TNPF rejects ‘domestic investigations’ upheld by USA
[TamilNet, Tuesday, 05 May 2015, 21:49 GMT] The fact that the United States and the US Secretary of State John Kerry would consider the post January 08th 2015 situation in Sri Lanka, with the new government favourable, is understandable. But, for him to suggest that there is a favourable condition for the Tamils, is stretching too far, said Tamil National Peoples Front (TNPF) Leader Gajendrakumar Ponnambalam, responding to a question from TamilNet on the subject on Tuesday. Pointing out that the new regime is not only maintaining the status quo of the occupying military, which is primarily being accused in the crimes, but both the major parties in the South have claimed complete allegiance to the military and have in fact vouched that the military would be protected, the former parliamentarian said.
“As far as the TNPF is concerned, an internal investigation is out of the question,” he said.
“Internal inquiry with international experts advising is also out of the question because it is the local administrative structure, which is going to be carrying out the investigation. This is the real problem,” Mr Ponnambalam told TamilNet.
Further excerpts from the interview follow:
The new regime is also having the same policy as that of Mahinda Rajapaksa, he said citing the positions expressed by the three leaders Maithiripala Sirisena, Ranil Wickramasinghe and Chandrika Kumarautanga, before and after the elections.
The trio have gone on record, publicly stating that a political solution has to be within the unitary State, which is a complete rejection of federalism.
On the question of accountability, they are refusing to have an international investigation. They are in fact boasting the Sri Lankan military by coming openly and saying that the fact that Mr Maithiripala Sirisena was someone who was the acting defence minister in the last stages of the war and that it was he – along with Sarath Fonseka – who is a co-party member, as those who actually won the war. And, the former SL President Chandrika Kumaratunga was also coming out openly and claiming that it was she who had won 75% of the war.
There is not a word in the 100-day programme about the Tamil issues.
These are the sorts of positions that were put before the Sinhalese people.
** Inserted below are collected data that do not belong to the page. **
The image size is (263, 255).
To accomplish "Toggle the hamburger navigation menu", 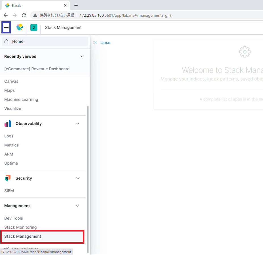I will (x=6, y=27).
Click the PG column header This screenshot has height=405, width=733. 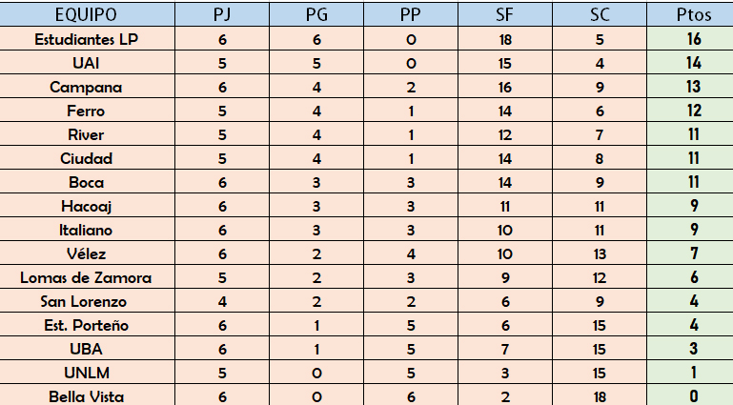316,14

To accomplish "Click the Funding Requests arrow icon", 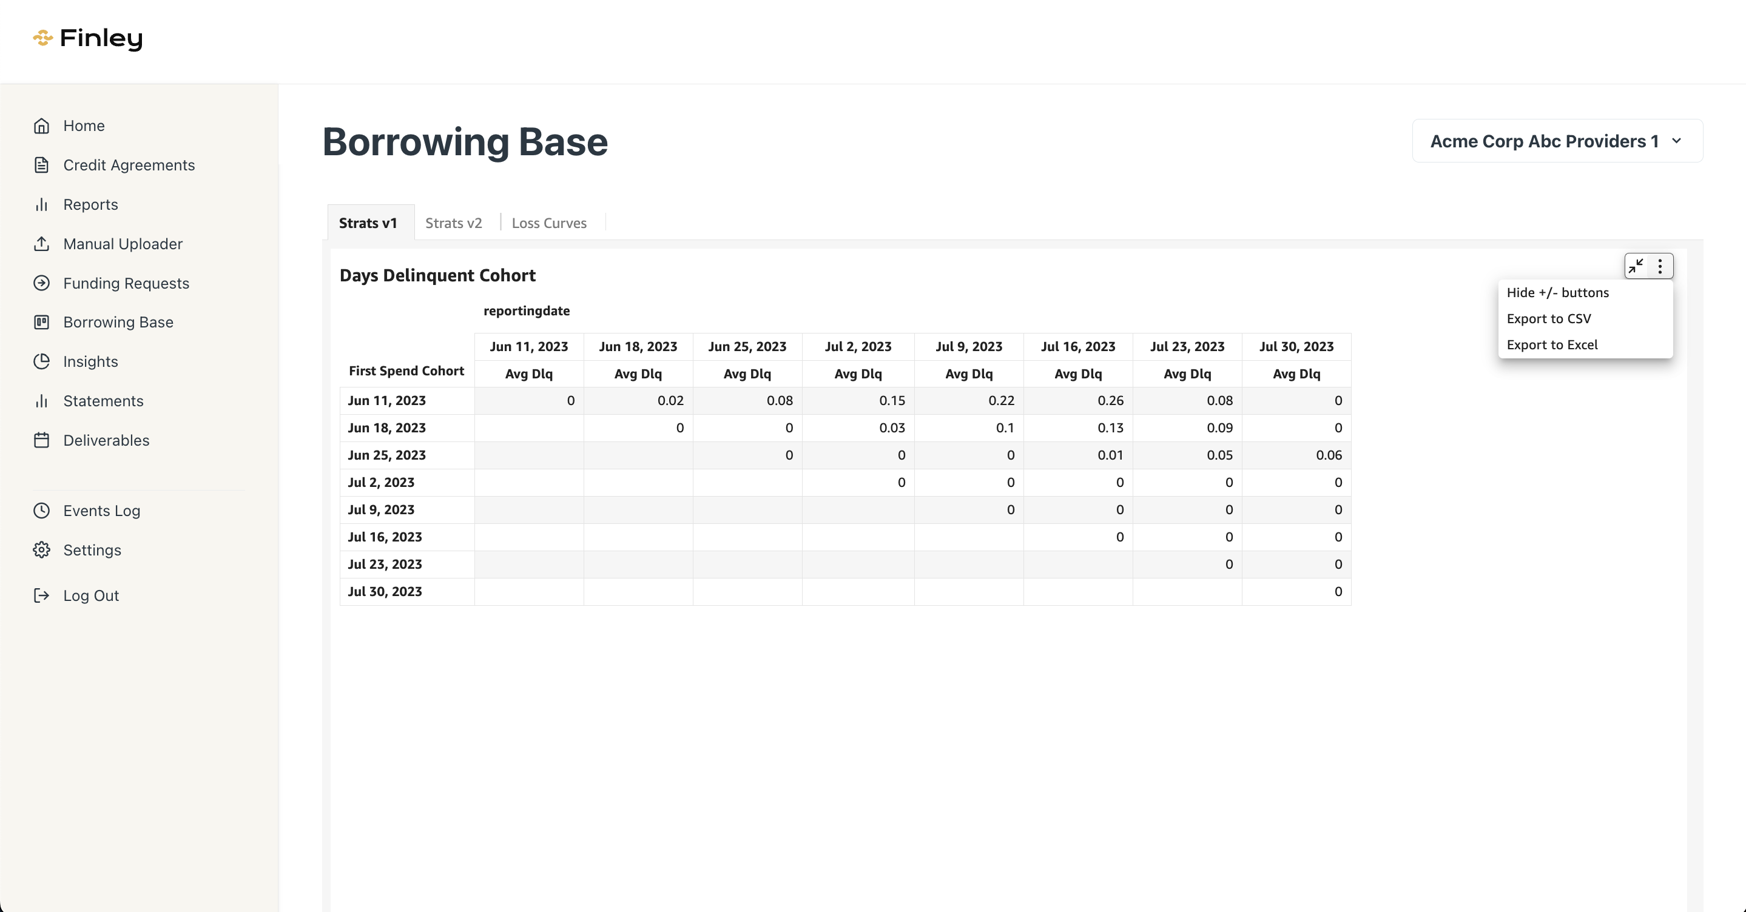I will click(41, 283).
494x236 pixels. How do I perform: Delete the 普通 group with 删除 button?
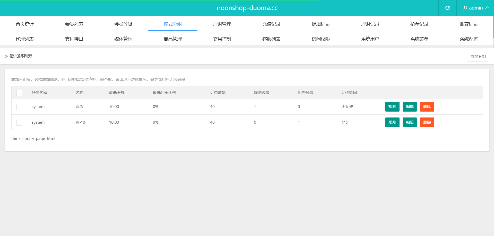[427, 107]
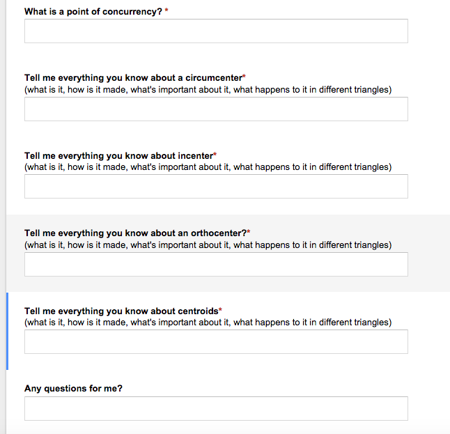
Task: Click the centroids answer input field
Action: point(216,342)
This was done in a deliberate fashion to make sure that the Sinhalese people understood that there was not going to be any difference between the way the Rajapaksa handled the Tamil national question and the way President Maithiripala Sirisena and the UNP coalition government would handle the Tamil national question.
Therefore, to expect that this government would create a favourable conducive condition for the Tamil national question to be addressed in a meaningful way, is stretching it a little too far.
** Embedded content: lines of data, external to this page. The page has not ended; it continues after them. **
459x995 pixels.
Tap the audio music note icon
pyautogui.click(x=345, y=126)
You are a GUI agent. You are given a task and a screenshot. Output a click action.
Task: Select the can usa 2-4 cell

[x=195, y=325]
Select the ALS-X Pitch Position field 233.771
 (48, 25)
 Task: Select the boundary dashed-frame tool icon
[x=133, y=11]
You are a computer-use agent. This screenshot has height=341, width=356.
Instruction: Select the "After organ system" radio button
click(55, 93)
The very fact that they will not do a thing before the [forthcoming] elections, I think is a very clear indicator that this government is going to try to re-establish its credentials vis-a-vis the Sinhala nationalist vote-bank that it is not only the former president Rajapaksa who is trying to claim more ownership of winning the war — that it is not only ‘him’, but it is also ‘them’ — [to project] that this government is the rightful Sinhala nationalist leadership.
Generally, the notion of internal inquiry could be considered where there has been a real change of regime, especially if the regime, which is primarily accused of the sort of crimes that are to be investigated, is no longer in power and if the new regime is distancing itself completely from the previous regime's actions — and, if the new regime has stood for accountability by calling very clearly for proper punishments against those who have been suspected of committing heinous crimes.
But, the reality you have in Sri Lanka is that although it is true that a new regime has come to power, if you look deeper, apart from Rajapaksa and his family members and a few others, it is the very same people who were in power with him in his own government holding very high positions, who have crossed over and now formed the government.
President Maithiripala Sirisena, during his campaign, actually boasted the fact that he was the deputy or acting defence minister particularly during the last stages of the war. He has also been boasting that the war was actually won not by Rajapaksas, but by Fonseka and him.
To expect that this government would carry out an internal investigation is as good as asking President Rajapaksa to investigate himself in the first place.
Secondly, An internal inquiry, even if you want international standards applied, is not possible in Sri Lanka for the simple reason because we are talking about the military, which is primarily being accused here. Both the major parties in the South have claimed complete allegiance to the military and have in fact vouched that the military would be protected.
The other issue is, even if there is to be an internal inquiry with international standards or observers or experts being involved, as long as it is the local mechanisms that are going to be used for evidence gathering — which is essentially the military, the police or the local administrative arms of governance that are to be used for evidence gathering — then it is the very same administrative structures that are being accused of the sort of crimes that have been committed. The safety of the victims and the witnesses is going to be called into question.
No amount of guarantee in the form of witness protection is going to work for the simple reason of the local administration being completely one-sided.